Os consumidores brasileiros são constantemente bitributados.  O que significa esse termo, na prática? Pois bem, ao pagar impostos, a população destina parte de sua renda para as áreas da saúde, da educação, do transporte e tantas outras. Como nem sempre agradam, alguns optam por serviços particulares.

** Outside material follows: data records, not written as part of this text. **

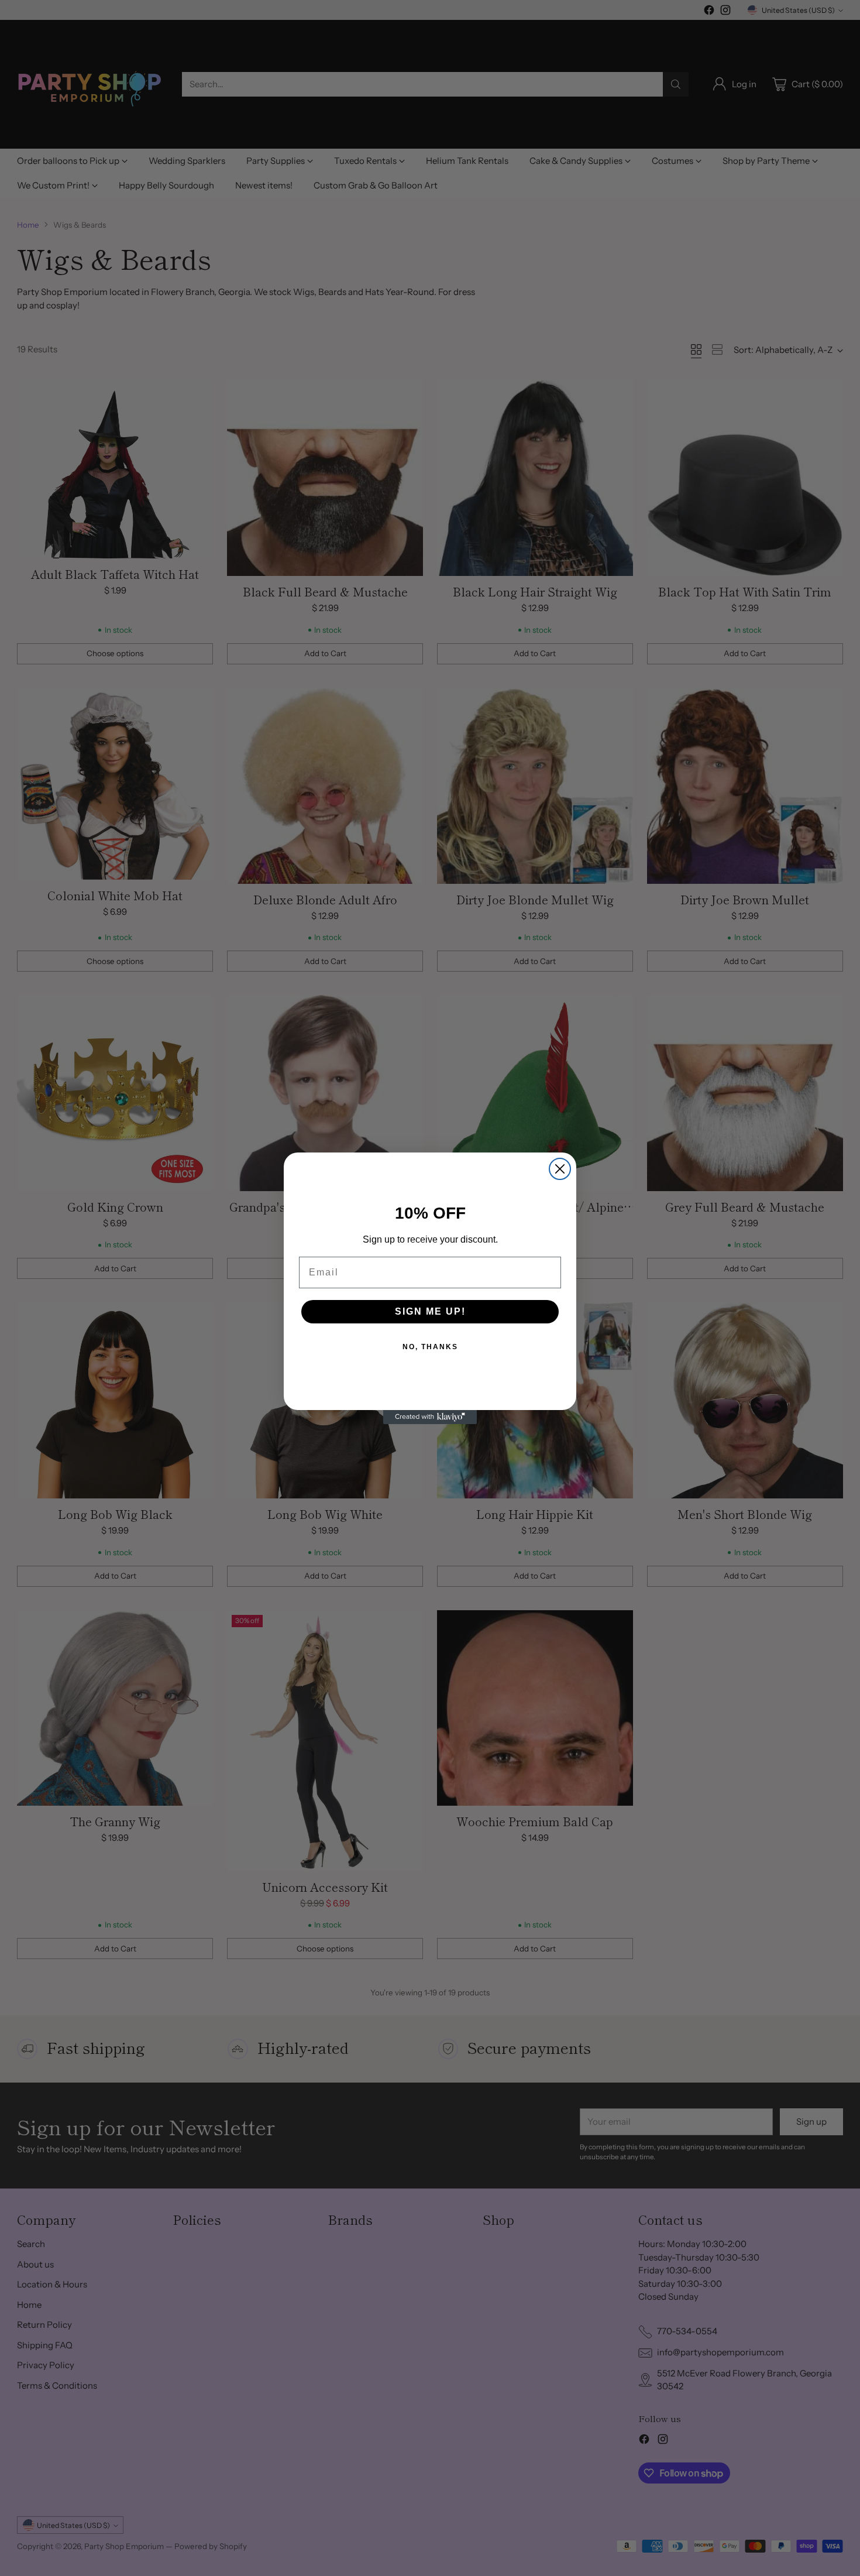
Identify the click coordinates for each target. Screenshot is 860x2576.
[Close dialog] (559, 1168)
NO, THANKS (430, 1347)
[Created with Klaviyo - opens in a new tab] (430, 1417)
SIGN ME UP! (430, 1311)
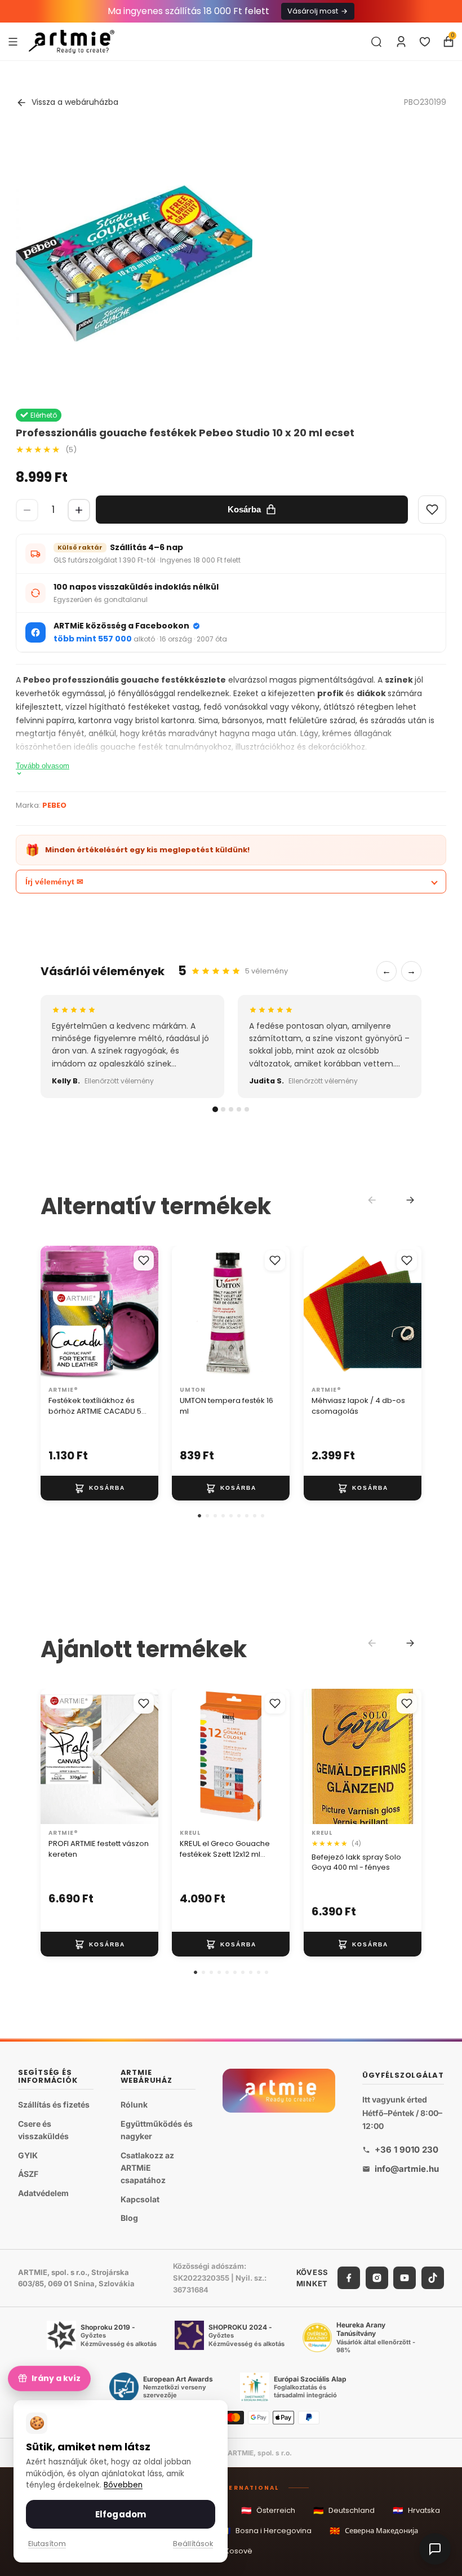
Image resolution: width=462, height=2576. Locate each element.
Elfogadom (120, 2514)
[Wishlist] (432, 509)
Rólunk (134, 2104)
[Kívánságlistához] (144, 1260)
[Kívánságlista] (425, 41)
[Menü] (13, 41)
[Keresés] (376, 41)
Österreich (268, 2510)
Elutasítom (47, 2543)
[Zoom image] (134, 263)
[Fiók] (401, 41)
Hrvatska (416, 2510)
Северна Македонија (374, 2531)
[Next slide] (410, 1200)
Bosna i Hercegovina (266, 2531)
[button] (199, 1515)
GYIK (28, 2154)
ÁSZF (28, 2174)
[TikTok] (432, 2278)
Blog (129, 2218)
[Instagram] (377, 2278)
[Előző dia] (53, 1313)
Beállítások (193, 2543)
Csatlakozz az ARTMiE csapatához (147, 2167)
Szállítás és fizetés (54, 2104)
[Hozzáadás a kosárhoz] (99, 1488)
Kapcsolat (140, 2199)
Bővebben (123, 2485)
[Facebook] (348, 2278)
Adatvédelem (43, 2193)
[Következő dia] (146, 1313)
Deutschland (344, 2510)
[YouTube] (404, 2278)
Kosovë (231, 2551)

O caso da saúde é um dos melhores para ser citado, pois várias pessoas preferem qualquer plano mais simples a depender do sistema público. No entanto, este deve ficar mais caro em breve, segundo informações de um executivo consultado pelo jornal Correio Brasilienze.

Pelo visto, a Agência Nacional de Saúde Suplementar (ANS) deve reajustar os planos em 6,6%, índice que ultrapassa a taxa da inflação acumulada dos últimos 12 meses. Com isso, 7,8 milhões de conveniados terão de pagar um pouco a mais para ter acesso aos planos particulares.

A Fundação de Proteção e Defesa do Consumidor (Procon-SP) e o Instituto Brasileiro de Defesa do Consumidor (Idec) ponderam que se a metodologia de reajuste anual emplacada pela ANS se mantiver, daqui a três décadas os planos de saúde terão ascendido pouco mais de 126% sobre o Índice de Preços ao Consumidor Amplo (IPCA).

Infelizmente, nem o serviço privado é totalmente suficiente. Basta verificar em sites de reclamações as dificuldades de marcar consultas, realizar operações e outros procedimentos. Curiosamente, falta saúde para o país.